→ Work task
Pictures are not part of the copy. Write out exactly the lines from the line with "Where should I" through the end of the entries below.

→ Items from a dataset
☆ ☆ ☆ ☆ ☆ ☆ ☆
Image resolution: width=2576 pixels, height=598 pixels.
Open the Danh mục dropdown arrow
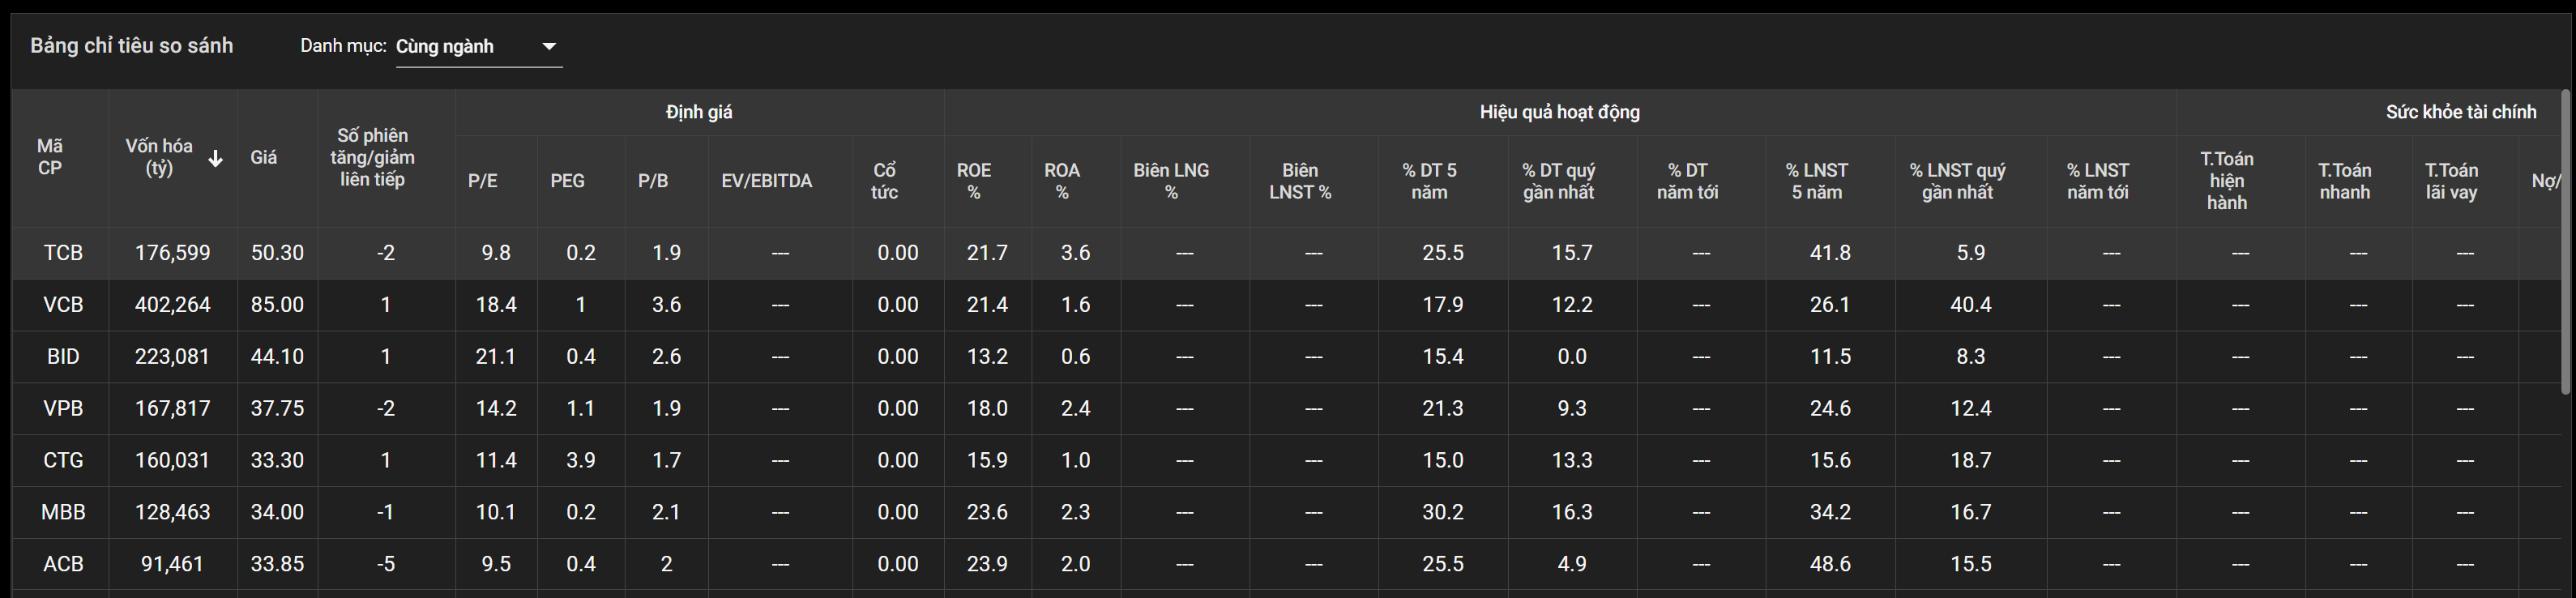(x=549, y=46)
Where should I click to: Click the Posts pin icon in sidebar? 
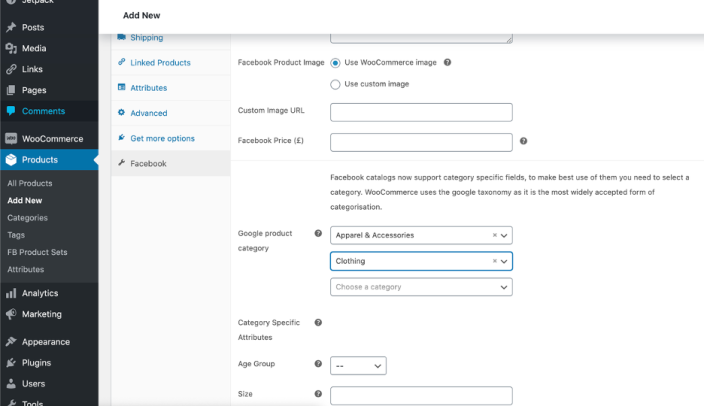coord(11,27)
☆ ☆ ☆ ☆ ☆ ☆ ☆
→ Your solution
Where should I click to: Click the Posts pin icon in sidebar? 
coord(11,27)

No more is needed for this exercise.